Chaque aliment sauvage présente un défi qui lui est propre, c’est pourquoi je pense que l’aspect mentorat a beaucoup d’importance. Nos invités sont toujours accompagnés d’une personne qui connaît bien les aliments présents dans un environnement particulier et sait comment les traiter. Beaucoup de gens ont l’expérience de la chasse, de la pêche ou de la cueillette, mais partir en nature avec une personne qui comprend vraiment les besoins de chaque espèce est un défi complexe.

Aujourd’hui, les chefs ne peuvent pas toujours pratique la chasse, la pêche, la cueillette et l’élevage. Comment peuvent-ils intégrer ces techniques en cuisine?

Il existe d’excellents fournisseurs d’aliments sauvages au Canada, qui disposent d’un réseau de cueilleurs de champignons, de légumes verts et d’herbes sauvages vendus dans des magasins-entrepôts. Dans l’Est canadien, on trouve Forbes Wild Foods, et dans l’Ouest, Untamed Feast, par exemple. Il existe aussi de nombreux groupes de cueillette qui peinent à établir des relations d’affaires avec la communauté culinaire parce qu’ils sont relativement inconnus.

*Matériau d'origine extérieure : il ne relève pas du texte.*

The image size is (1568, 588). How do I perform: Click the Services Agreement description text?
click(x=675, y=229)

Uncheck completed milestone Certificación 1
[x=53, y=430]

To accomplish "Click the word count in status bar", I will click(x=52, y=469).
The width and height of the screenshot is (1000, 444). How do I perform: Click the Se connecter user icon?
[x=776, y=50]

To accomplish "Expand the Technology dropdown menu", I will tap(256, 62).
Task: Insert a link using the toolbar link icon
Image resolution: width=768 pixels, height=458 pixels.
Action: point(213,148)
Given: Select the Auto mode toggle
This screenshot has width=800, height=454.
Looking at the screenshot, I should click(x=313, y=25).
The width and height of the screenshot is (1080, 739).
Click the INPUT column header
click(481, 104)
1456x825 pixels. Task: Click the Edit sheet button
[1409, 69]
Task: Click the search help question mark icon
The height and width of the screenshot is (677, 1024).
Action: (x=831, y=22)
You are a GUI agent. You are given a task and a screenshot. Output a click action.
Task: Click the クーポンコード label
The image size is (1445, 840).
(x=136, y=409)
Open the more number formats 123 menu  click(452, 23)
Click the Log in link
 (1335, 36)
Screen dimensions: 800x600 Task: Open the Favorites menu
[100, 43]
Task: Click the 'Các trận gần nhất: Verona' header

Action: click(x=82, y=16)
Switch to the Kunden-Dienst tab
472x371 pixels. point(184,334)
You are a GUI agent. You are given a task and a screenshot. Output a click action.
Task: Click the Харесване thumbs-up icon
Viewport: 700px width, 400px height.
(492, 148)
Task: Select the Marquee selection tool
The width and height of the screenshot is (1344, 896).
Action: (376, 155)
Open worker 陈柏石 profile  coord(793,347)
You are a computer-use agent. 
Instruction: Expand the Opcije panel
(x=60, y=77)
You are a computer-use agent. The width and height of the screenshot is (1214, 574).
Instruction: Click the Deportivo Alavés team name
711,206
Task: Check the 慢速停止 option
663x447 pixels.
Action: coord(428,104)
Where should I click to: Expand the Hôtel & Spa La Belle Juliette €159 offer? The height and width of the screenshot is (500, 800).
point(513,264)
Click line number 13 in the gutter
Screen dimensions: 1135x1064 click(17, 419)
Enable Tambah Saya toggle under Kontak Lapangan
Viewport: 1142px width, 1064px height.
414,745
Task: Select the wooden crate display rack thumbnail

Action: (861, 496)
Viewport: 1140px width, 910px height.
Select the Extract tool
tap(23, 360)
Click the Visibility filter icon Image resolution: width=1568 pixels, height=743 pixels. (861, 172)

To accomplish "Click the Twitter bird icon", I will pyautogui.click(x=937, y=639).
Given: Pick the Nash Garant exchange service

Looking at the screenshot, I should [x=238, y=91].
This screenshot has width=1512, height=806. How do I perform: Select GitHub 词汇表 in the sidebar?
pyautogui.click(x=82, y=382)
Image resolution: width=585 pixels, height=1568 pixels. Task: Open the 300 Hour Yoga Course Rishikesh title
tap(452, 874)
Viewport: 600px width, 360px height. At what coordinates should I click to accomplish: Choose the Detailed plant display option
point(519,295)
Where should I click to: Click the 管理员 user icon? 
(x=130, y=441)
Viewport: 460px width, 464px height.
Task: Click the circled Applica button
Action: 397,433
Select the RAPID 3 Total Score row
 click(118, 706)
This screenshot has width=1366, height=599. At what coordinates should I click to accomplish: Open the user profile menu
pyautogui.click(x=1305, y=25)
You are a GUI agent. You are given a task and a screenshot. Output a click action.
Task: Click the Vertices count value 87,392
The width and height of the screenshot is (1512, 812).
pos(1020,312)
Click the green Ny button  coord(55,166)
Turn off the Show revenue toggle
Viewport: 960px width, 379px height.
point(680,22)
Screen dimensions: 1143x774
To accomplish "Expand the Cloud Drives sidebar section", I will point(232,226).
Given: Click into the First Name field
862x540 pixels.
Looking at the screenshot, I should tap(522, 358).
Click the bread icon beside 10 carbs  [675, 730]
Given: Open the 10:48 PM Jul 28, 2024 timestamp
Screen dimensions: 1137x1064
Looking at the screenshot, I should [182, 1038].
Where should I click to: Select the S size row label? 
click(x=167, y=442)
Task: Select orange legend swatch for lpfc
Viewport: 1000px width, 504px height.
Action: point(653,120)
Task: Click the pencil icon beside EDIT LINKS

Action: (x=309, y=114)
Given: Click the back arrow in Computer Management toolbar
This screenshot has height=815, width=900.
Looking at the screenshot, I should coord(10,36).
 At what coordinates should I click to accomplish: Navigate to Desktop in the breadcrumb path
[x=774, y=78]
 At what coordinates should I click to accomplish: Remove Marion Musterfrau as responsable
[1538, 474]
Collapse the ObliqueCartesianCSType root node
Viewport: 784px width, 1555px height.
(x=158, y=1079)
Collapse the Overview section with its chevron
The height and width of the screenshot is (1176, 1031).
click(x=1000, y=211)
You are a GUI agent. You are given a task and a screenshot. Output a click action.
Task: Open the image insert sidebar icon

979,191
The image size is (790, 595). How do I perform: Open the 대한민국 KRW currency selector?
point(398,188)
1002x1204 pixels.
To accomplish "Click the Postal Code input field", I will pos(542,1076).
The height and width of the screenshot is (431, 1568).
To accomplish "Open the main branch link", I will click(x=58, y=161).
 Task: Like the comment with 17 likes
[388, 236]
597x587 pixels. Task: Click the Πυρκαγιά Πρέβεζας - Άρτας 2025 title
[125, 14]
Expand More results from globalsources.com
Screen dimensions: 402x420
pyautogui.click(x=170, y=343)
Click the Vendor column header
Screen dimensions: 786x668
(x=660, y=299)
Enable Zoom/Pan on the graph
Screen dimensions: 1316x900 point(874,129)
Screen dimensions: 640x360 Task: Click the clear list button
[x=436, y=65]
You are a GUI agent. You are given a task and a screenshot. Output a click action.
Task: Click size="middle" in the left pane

En tant que chef, je commencerais par là pour découvrir des aliments de saison, me les procurer à prix raisonnable et les travailler en cuisine.

En ce qui concerne la pêche, les chefs ont accès à de nombreuses espèces de poissons sauvages, en particulier dans les régions où l’on trouve beaucoup de lacs, comme l’Alberta. Côté viande, c’est un peu plus compliqué, car on ne peut s’approvisionner qu’en animaux d’élevage comme le bison, le wapiti et certaines autres espèces.

Pour aller plus loin, il faut découvrir et apprendre par soi-même ce que l’écologie locale est en mesure de fournir. On ne peut pas simplement abattre un cerf et le mettre au menu – ce serait illégal.

Quel nouveau territoire culinaire inexploré aimeriez-vous faire découvrir aux spectateurs de « From the Wild » et pourquoi?

L’océan Pacifique, où nous avons passé un moment l’été dernier. Nous avons été stupéfaits de constater que l’on peut manger différentes espèces sauvages marines, mais pas terrestres, du moins pas légalement. On ne peut pas servir d’orignal sauvage en Alberta parce que c’est illégal, mais en Colombie-Britannique, on boude une espèce locale pourtant légale comme l’aiguillat, simplement parce qu’elle est méconnue. Nos océans recèlent une grande diversité d’animaux délicieux qui sont négligés, ou bien capturés et jetés.

Nous nous posons des questions philosophiques sur ce qui est éthique et ce qui ne l’est pas, sur la façon de valoriser des aliments que les pêcheurs considèrent comme bons pour la poubelle. Nous nous demandons aussi comment faire diminuer la pression sur certaines espèces qui obsèdent les gens pour nous concentrer sur des espèces plus courantes et rendre ainsi la chaîne alimentaire plus durable. Nous projetons donc de découvrir et d’explorer cette nouvelle frontière qu’est l’océan Pacifique.